Take a walk with me. The names “Nariokotome boy” and “Java Boy” may resonate with you very little or perhaps not at all. These are famous remains of ancient humans, more specifically Homo Ergaster (in Kenya) and Homo Erectus (in Georgia) respectively – dating back to approximately 1.6 million years ago. The significance of these individuals is that due to evidence of healed wounds, they represent the earliest indication of humans caring for their sick. Throughout this evolutionary stage, humans developed culture as an adaptive strategy; groups began to care for their sick and bury their dead, ensuring as many people live to reproduce as possible. Gradually, community meant more than just commensality. 1.6 million years ago, community meant survival. And it still does.
Evolution continued, as evolution does, through homo heidelbergensis, homo neanderthalensis, and finally, homo sapiens. We learned from the successes and failures of others, each group adapting their culture and societal systems to fit the surrounding environment and circumstances. Today we see community displayed in a diverse range of social group configurations and systems of kinship around the world.
This sense of community is not just laid out spatially, geographically, but also temporally. Sir Isaac Newton famously wrote, “If I have seen further, it is by standing on the shoulders of giants.” He intended to acknowledge the talented scholars who came before him but, perhaps inadvertently, struck a chord with something deeper. Newton had depended on another human just as Java Boy had, 1.6 million years earlier. The human race boasts such fantastic diversity, but one fundamental element we all have in common is each other. We are built to depend on, learn from, grow with, teach, counsel, sponsor other people, just as we would have them to us.
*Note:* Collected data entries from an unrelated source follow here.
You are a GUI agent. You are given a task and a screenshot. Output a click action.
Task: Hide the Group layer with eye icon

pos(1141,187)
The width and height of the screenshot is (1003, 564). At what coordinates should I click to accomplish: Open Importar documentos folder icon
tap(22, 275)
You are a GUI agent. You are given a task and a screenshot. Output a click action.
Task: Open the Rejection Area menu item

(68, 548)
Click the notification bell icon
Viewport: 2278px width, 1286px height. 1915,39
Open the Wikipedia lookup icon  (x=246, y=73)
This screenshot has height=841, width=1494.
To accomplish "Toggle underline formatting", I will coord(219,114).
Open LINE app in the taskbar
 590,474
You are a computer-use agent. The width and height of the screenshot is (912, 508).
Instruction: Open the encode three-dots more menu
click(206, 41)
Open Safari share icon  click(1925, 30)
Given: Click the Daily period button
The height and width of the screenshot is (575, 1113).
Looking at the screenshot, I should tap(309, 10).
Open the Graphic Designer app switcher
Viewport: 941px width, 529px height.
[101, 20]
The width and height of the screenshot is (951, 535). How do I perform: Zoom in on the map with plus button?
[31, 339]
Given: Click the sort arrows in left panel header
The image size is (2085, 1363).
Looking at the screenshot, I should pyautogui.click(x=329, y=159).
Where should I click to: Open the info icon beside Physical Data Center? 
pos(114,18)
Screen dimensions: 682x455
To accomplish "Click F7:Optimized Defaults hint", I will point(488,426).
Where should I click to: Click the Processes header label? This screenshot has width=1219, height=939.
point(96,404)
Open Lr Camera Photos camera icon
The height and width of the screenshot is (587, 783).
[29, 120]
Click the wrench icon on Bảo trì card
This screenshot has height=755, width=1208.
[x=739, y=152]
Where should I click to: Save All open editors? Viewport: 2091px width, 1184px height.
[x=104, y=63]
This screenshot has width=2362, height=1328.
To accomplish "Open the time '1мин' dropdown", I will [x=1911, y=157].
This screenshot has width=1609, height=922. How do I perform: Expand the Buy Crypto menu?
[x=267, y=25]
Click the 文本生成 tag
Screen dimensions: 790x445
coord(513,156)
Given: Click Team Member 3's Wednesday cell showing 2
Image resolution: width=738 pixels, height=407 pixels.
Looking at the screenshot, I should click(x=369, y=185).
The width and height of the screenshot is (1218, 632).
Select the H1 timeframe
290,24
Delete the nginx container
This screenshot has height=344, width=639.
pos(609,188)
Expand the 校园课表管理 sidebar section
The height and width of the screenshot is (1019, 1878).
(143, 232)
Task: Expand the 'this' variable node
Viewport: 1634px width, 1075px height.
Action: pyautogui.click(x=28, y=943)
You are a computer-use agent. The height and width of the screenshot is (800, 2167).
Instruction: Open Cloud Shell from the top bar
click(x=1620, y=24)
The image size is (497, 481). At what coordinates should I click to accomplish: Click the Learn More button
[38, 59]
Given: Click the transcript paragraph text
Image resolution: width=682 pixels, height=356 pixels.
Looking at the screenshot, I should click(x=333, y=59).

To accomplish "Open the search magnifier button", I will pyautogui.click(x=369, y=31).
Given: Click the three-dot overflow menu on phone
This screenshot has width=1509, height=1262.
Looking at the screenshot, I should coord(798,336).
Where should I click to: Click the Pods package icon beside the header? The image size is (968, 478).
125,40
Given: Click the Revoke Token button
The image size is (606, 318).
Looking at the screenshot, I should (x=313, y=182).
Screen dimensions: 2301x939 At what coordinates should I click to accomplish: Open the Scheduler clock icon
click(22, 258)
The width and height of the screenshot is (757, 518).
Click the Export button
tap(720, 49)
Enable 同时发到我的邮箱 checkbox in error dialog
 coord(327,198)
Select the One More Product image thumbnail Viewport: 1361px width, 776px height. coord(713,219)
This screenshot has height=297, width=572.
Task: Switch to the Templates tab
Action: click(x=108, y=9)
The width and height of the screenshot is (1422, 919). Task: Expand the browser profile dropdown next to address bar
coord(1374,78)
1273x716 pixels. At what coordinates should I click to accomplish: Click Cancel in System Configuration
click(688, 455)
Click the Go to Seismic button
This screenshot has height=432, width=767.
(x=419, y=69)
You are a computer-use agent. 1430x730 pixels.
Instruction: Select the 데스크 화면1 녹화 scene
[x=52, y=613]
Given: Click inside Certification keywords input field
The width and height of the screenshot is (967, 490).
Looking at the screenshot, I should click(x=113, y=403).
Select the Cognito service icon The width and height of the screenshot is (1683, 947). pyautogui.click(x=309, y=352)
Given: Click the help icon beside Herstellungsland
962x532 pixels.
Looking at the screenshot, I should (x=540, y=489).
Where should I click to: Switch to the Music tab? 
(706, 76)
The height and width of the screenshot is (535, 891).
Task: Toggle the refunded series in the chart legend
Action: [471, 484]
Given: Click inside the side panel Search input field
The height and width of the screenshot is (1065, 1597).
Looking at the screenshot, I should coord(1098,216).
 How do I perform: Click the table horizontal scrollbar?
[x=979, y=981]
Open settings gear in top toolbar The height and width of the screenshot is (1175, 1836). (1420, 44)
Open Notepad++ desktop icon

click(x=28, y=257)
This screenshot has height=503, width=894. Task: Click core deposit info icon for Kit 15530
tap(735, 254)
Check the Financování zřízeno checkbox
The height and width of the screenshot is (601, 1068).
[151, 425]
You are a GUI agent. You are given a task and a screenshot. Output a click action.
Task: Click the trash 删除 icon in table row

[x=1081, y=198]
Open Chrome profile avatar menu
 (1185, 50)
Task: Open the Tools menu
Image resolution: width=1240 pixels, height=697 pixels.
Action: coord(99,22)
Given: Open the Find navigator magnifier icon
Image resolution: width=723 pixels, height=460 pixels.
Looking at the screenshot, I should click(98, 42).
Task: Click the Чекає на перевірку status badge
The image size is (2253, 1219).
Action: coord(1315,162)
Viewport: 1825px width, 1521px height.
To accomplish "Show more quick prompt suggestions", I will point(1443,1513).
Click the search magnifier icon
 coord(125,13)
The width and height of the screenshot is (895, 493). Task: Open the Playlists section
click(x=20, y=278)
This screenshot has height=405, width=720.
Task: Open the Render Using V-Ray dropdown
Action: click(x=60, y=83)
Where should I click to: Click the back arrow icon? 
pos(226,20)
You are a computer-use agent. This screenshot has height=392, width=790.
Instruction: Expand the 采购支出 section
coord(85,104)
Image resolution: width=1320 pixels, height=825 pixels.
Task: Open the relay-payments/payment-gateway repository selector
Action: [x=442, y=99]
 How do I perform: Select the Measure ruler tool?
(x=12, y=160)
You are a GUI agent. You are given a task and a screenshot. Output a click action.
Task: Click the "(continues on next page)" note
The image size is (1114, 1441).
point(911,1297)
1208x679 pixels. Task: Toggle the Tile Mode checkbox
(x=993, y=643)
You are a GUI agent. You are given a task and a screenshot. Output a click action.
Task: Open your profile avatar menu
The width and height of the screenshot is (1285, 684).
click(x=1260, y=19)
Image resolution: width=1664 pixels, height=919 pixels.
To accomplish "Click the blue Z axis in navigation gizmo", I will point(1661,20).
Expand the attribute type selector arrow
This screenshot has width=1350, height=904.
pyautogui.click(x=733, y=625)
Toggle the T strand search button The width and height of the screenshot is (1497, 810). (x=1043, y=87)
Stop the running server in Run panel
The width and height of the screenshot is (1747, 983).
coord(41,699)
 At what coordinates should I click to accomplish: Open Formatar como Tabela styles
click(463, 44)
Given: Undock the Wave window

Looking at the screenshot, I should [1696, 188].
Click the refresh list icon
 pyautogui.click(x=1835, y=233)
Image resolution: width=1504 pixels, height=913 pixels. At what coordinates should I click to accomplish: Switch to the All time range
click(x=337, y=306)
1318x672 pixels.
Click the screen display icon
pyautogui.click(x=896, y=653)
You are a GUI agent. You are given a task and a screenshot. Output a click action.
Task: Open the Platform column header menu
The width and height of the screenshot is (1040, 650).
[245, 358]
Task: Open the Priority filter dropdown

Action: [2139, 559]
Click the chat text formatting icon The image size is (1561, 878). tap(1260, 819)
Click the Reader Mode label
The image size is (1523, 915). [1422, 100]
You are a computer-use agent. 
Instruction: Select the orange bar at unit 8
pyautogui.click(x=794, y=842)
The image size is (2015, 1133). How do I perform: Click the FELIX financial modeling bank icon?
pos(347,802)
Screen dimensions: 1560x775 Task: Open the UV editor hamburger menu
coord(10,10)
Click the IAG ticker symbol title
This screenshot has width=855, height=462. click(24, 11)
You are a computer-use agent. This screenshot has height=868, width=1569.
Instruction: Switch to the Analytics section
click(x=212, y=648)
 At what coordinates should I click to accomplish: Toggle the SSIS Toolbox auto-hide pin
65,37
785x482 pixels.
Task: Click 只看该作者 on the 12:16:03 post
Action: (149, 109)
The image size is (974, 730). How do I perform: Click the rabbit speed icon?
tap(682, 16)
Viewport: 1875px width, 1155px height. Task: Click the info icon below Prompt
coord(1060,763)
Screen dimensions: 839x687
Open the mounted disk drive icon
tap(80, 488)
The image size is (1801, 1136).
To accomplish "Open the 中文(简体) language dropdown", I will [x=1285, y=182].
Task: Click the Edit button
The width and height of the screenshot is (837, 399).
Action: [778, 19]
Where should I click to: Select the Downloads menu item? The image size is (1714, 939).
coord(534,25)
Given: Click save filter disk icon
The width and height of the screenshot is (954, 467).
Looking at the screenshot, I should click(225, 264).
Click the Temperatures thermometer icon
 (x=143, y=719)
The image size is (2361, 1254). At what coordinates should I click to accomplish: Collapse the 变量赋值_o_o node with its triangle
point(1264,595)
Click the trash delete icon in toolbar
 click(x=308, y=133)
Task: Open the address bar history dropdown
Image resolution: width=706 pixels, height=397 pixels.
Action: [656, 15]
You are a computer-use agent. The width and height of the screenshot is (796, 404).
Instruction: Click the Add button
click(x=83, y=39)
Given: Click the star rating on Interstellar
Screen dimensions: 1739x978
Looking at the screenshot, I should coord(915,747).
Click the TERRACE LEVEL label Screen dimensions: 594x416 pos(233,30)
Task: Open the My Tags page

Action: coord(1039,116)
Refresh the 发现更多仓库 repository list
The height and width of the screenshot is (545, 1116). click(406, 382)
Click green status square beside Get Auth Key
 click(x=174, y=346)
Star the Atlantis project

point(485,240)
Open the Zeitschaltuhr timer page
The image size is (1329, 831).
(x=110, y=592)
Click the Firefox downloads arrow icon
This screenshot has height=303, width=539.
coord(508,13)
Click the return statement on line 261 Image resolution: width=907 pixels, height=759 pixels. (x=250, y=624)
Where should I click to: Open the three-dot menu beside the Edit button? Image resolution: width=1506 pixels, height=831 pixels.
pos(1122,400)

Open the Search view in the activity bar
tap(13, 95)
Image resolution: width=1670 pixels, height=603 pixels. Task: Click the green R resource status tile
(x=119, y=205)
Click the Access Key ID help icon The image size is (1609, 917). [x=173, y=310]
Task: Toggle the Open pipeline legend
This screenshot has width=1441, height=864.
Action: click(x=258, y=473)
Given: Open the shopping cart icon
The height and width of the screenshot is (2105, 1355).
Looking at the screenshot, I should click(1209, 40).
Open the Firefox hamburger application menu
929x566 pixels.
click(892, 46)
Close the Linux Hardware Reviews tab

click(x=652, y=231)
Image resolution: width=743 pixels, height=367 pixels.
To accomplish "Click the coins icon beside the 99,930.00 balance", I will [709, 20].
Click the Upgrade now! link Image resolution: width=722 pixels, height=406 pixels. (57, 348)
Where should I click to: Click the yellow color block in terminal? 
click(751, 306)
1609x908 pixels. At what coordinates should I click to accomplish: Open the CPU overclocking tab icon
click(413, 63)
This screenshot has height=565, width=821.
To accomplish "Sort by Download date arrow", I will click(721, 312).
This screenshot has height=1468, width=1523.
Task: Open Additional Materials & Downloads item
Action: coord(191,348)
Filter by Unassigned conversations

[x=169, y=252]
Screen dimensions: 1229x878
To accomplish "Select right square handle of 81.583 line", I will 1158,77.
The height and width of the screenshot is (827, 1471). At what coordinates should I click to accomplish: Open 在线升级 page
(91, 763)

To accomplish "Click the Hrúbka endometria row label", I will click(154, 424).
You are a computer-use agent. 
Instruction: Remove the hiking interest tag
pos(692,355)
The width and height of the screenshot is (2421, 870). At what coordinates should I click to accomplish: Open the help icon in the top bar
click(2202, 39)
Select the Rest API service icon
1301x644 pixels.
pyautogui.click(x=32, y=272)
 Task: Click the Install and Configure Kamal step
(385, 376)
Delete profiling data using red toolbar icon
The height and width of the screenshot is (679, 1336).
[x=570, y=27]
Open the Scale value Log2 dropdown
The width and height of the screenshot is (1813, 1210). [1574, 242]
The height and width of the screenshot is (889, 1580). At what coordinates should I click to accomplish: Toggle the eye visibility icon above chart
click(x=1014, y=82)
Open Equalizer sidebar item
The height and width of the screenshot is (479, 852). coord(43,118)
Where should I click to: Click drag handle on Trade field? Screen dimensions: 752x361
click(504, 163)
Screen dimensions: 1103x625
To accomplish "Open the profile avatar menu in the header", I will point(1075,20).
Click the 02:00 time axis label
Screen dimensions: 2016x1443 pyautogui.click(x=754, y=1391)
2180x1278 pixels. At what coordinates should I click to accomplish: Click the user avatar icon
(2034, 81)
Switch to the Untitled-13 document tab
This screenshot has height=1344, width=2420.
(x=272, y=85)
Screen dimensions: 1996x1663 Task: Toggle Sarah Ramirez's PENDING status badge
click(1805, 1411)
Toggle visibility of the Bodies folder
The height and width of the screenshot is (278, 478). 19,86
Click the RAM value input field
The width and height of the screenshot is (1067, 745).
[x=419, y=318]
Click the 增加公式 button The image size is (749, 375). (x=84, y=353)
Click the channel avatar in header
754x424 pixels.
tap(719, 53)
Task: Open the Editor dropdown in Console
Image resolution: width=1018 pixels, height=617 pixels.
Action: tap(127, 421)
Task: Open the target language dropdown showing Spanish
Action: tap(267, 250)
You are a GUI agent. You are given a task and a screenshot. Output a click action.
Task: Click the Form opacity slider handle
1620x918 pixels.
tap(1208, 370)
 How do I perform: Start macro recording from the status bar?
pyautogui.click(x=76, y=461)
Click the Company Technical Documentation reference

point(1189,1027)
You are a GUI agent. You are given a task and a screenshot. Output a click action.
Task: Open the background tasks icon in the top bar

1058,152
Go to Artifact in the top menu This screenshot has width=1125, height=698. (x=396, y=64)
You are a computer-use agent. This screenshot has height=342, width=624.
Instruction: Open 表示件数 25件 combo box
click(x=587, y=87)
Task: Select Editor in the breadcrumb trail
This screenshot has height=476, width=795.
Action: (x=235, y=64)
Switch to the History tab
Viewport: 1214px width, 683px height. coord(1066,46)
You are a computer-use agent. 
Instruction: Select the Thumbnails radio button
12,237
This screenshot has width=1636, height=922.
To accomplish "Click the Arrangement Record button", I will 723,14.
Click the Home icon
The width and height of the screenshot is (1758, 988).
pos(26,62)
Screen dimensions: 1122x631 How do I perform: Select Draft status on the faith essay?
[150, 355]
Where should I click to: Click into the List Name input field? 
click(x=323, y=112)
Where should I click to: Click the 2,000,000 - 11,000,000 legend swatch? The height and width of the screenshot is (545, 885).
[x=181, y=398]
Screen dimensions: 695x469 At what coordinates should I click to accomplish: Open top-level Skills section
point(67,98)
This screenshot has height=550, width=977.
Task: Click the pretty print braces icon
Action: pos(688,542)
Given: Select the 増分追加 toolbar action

If a mentor is someone we are to learn from, based on their own behavior, don’t question who is a mentor to you. Look around you and ask who –in one way or another– isn’t a mentor to you.
They (the Instagram wellness community) say you become like the five people you spend the most time around. Well, –and no offense to my roommates, boss or local barista– in my case this is not ideal. In my opinion this is also fundamentally not true. Breathe a sigh of relief and feel free to stop hanging around at the gym, you don’t need to refine the spaces you are in, or scour Facebook marketplace for new friends. You are not defined by your physical five, but rather the decisions you make about what you consume and produce, influenced by your mentorship community. Looking beyond my postcode area, where I work as a barista there are several hundred customers, 70 thousand students at my school and 30 million users on Tiktok – so don’t tell me I am going to become my roommates because I walk in on them in the washroom and occasionally steal their bread. In the most human way possible, we all have 7.7 billion mentors, each for us to learn from their successes or failures. Humanity’s greatest gift is itself, and just as 1.6 million years ago we began to carry our sick, trust that your community will carry you. You only have to ask.